The study by the Washington State Institute for Public Policy, which was released earlier this month, looked at inmates who were released from prison from 1998 through mid-2003, and followed their criminal history into 2006.
The study concludes the lower rate of recidivism, however slight, saves taxpayers and victims $2,300 for each inmate who participates in work release. The savings results from less spending on criminal justice and less damage to victims.
About 1 in 3 of the 35,475 inmates who were released from Washington prisons during the 5 1/2-year study period participated in work release, although not all of them finished it.
Pierce County Prosecutor Gerry Horne and his staff have been long-standing critics of work release. He says such programs aren’t effective and serve only as a lower-cost way for the state Department of Corrections to house inmates.
Bertha Fitzer, a deputy prosecutor who examined the criminal records of work-release inmates from the Tacoma facility Progress House, said the study is flawed and that the savings could easily be wiped out with a more thorough examination.
The study looked only at the number of inmates who committed crimes, not the number of crimes they committed or the types of crimes, Fitzer said.
“Whatever cost savings there are would be totally evaporated by the number of crimes themselves,” she said.
The study comes as state prison officials are looking to expand their work-release program by building or leasing new facilities in counties other than Pierce. The DOC has 16 facilities, with a capacity of nearly 700. Three of them are in Tacoma.
The DOC plans to double its work-release program over the next decade.
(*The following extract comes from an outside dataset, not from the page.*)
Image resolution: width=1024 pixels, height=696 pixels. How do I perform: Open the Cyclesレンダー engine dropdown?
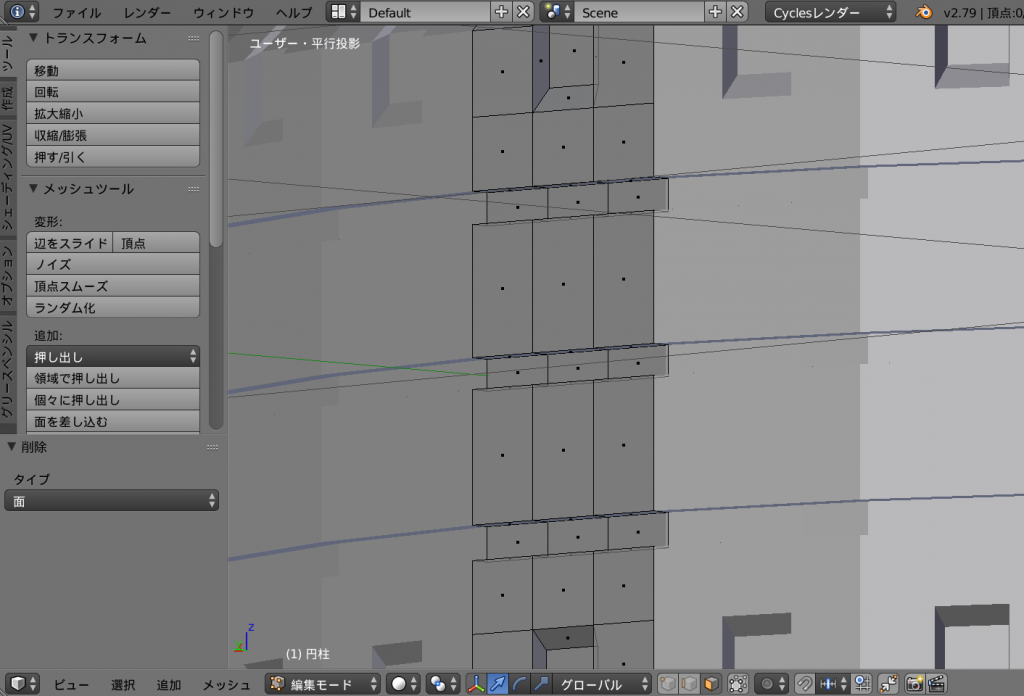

Interim DOC Secretary Eldon Vail said in a news release that work release is only part of the menu of programs that are needed to keep offenders from committing more crimes when they get out of prison.
“Combined with other programs . . . including drug treatment, basic education, sex-offender therapy and job skills, work release has been found to be an effective part of the re-entry initiative,” Vail said.
The Legislature earlier this year appropriated $25 million to beef up the DOC’s offender re-entry program over the next two years.
Fitzer said that with such a slight difference in recidivism between work-release inmates and those released directly from prison, prison officials might not be able to accomplish what they want.
“The offender re-entry initiative is banking on work release to avoid the need for building new prisons,” she said. “Will it remove the need for new prisons? Not if the difference is that low.”
Elizabeth Drake, the policy institute researcher who conducted the study, said it’s a starting point for further analysis.
“There’s a huge slice of this study that still needs to be looked at,” Drake said. “This study doesn’t take into account the fact that these people are working at jobs, making money and paying compensation to victims.
“We also need to see: Does work release help people get jobs and keep jobs?” she said.